===== DATA FOR ANALYSIS

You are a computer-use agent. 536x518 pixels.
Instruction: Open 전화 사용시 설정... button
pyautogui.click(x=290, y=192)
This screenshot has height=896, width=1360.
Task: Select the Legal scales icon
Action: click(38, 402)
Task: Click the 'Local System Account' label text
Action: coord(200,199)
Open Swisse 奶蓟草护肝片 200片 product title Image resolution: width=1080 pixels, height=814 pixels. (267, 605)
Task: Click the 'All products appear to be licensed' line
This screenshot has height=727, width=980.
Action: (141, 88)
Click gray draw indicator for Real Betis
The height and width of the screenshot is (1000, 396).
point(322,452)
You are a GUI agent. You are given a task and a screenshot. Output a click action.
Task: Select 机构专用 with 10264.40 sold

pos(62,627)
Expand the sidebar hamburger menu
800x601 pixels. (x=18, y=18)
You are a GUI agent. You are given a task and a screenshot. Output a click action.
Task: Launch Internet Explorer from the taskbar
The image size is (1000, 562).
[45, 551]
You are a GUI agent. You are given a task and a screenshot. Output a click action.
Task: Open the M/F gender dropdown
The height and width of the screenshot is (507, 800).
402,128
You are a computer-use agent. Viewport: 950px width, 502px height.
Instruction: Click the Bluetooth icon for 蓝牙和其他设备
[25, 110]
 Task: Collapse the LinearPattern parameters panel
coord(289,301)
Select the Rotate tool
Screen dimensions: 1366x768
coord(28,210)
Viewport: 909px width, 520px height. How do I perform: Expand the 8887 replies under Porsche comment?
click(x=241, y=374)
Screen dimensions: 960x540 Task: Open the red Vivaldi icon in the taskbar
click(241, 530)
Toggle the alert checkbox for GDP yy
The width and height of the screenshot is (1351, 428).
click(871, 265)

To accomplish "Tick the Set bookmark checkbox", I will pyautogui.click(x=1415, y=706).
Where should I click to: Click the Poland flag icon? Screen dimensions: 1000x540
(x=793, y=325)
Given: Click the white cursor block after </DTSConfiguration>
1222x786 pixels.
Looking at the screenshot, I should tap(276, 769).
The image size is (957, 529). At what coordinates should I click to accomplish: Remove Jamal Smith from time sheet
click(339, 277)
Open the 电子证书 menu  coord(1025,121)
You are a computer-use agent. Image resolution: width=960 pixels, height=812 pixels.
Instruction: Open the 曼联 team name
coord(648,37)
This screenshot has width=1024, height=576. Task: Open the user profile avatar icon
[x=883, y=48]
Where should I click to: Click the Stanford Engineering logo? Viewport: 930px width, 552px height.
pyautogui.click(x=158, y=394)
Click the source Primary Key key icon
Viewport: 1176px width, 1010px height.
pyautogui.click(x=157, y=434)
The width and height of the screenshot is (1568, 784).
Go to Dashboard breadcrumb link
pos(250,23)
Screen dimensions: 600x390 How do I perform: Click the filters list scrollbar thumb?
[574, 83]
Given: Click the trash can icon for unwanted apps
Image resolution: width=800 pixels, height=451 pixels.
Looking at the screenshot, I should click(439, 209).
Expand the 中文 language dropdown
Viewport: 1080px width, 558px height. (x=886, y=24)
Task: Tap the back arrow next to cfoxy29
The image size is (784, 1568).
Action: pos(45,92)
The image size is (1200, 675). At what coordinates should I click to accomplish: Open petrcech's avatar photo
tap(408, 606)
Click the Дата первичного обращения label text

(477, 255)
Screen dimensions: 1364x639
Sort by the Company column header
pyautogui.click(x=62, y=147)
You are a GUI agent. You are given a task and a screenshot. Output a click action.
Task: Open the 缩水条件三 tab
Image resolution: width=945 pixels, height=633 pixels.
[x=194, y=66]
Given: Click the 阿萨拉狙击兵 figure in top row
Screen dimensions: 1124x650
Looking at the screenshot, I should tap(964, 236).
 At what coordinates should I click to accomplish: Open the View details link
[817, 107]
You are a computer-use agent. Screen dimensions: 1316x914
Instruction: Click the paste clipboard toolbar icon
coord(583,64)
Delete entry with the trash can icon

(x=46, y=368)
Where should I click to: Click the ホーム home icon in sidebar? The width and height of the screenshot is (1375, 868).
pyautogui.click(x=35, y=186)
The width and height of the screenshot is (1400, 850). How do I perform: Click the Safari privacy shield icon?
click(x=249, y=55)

==========

TASK INSTRUCTIONS =>
Set down, exactly as they stand above, the lines starting with the line with "Screen dimensions: 1366x768" and going on through the line with "Open the 电子证书", and no others.

RESPONSE =>
Screen dimensions: 1366x768
coord(28,210)
Viewport: 909px width, 520px height. How do I perform: Expand the 8887 replies under Porsche comment?
click(x=241, y=374)
Screen dimensions: 960x540 Task: Open the red Vivaldi icon in the taskbar
click(241, 530)
Toggle the alert checkbox for GDP yy
The width and height of the screenshot is (1351, 428).
click(871, 265)

To accomplish "Tick the Set bookmark checkbox", I will pyautogui.click(x=1415, y=706).
Where should I click to: Click the Poland flag icon? Screen dimensions: 1000x540
(x=793, y=325)
Given: Click the white cursor block after </DTSConfiguration>
1222x786 pixels.
Looking at the screenshot, I should tap(276, 769).
The image size is (957, 529). At what coordinates should I click to accomplish: Remove Jamal Smith from time sheet
click(339, 277)
Open the 电子证书 menu  coord(1025,121)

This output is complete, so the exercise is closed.